# Erklärung zu .htaccess-Datei gesucht



## Frezl (16. Juli 2010)

Hey allerseits,

ich hab die Betreuung einer Website übernommen und bin zur Zeit dabei, einige Teile davon aufzufrischen. Dabei funkt mir diese .htaccess-Datei dazwischen:


```
RewriteEngine on

Redirect /04 http://www.***.de/forum/viewforum.php?f=3
#Redirect /aktuelles/ http://www.***.de/forum/news.php

RewriteCond %{REQUEST_URI} !^/server/
RewriteCond %{REQUEST_URI} !^/templates/
RewriteCond %{REQUEST_URI} !^/forum/
RewriteCond %{REQUEST_URI} !^/robots.txt
RewriteCond %{REQUEST_URI} !^/forum_test/
RewriteCond %{REQUEST_URI} !^/sitemap.xml
RewriteCond %{REQUEST_URI} !^/favicon.ico
RewriteCond %{REQUEST_URI} !^/google0e7af57a6d15ea88.html
#RewriteCond %{REQUEST_URI} !^/download/
RewriteCond %{REQUEST_URI} !^/aktuelles/
RewriteCond %{REQUEST_URI} !^/04/
RewriteRule (.*)$ index.php?query=$1 [QSA]

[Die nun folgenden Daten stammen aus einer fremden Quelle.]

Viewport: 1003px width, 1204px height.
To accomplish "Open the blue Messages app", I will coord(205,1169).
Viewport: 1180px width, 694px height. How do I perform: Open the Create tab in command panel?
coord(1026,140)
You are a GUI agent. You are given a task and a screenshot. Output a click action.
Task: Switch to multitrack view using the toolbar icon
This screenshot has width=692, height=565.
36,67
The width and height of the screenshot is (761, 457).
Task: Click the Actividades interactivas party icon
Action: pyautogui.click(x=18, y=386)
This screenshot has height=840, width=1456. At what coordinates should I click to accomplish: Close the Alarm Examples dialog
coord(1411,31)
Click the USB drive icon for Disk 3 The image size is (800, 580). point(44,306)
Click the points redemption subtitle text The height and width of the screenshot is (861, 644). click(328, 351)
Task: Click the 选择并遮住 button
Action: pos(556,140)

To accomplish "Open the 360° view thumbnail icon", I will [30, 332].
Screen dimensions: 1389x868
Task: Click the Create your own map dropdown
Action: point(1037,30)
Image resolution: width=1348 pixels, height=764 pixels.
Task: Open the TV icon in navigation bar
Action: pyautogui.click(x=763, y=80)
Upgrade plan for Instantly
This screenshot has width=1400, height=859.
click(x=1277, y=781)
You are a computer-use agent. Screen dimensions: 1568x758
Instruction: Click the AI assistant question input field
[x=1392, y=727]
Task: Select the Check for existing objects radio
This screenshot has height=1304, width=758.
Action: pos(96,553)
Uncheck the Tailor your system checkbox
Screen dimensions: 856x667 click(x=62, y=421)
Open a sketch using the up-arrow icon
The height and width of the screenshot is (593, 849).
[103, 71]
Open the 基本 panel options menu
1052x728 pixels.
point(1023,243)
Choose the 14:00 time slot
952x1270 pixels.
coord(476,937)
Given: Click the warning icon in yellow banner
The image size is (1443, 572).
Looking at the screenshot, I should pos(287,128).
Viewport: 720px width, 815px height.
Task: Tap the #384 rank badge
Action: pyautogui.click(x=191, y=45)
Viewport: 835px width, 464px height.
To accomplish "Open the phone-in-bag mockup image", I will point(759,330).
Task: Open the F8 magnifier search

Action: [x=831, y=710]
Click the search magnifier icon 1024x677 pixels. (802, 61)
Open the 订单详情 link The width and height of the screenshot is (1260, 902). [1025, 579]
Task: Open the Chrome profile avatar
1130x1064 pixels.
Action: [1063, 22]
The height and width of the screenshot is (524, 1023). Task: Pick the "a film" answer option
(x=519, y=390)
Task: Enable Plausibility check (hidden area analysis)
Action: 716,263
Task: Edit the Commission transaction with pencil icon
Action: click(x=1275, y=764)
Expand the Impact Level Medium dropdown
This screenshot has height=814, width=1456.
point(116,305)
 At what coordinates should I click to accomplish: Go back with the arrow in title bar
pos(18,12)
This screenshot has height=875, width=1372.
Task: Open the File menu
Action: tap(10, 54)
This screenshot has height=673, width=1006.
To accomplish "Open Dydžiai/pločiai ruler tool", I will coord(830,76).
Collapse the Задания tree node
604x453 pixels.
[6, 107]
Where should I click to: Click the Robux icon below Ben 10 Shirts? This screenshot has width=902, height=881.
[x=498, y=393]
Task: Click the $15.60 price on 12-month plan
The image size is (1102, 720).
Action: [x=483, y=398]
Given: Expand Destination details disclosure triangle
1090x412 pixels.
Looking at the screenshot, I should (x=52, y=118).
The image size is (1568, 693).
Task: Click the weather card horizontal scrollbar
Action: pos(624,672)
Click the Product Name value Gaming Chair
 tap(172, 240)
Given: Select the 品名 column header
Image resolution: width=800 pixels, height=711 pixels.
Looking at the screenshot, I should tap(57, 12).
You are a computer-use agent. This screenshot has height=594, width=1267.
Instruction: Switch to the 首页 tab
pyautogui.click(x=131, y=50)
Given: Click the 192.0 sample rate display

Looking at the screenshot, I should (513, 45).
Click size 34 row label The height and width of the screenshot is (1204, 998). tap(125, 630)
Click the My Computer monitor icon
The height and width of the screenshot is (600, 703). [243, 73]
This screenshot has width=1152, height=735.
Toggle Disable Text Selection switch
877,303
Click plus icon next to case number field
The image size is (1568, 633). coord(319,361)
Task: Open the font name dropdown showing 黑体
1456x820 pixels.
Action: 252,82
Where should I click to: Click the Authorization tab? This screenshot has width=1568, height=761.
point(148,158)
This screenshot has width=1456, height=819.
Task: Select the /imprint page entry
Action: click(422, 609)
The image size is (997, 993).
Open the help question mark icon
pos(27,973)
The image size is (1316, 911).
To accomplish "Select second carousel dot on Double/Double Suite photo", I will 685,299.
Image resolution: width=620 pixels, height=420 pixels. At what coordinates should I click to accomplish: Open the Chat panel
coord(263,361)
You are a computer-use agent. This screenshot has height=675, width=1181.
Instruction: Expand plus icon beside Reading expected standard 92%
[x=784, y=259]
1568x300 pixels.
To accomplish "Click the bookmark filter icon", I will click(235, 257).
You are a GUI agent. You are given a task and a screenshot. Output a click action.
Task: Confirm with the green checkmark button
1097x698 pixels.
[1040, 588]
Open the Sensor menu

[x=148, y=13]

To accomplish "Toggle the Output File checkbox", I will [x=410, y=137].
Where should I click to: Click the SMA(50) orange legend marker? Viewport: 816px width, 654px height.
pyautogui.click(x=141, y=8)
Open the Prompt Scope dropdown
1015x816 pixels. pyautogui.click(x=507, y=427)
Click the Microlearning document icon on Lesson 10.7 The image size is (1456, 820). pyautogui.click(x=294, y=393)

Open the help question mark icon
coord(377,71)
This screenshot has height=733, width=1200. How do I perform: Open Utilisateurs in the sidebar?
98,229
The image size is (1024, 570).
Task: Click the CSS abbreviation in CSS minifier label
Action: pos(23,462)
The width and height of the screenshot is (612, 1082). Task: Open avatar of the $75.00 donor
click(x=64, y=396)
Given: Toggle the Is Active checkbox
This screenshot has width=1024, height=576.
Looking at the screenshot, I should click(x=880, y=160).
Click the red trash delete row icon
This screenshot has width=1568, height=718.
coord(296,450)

#RewriteCond %{REQUEST_URI} /download/
#RewriteRule (.*)$ /downloads/show/

RewriteCond %{REQUEST_URI} /aktuelles/
RewriteRule (.*)$ /forum/news.php

RewriteCond %{REQUEST_URI} /advent/
RewriteRule (.*)$ http://www.***.de/forum/viewtopic.php?t=1791
```

Kann mir jemand erklären, was die Datei macht? Ich bin leider nicht so firm was HTACCESS betrifft und hab jetzt einfach mal die störenden Zeilen auskommentiert, ohne dass sich dadurch Nachteile ergeben hätten...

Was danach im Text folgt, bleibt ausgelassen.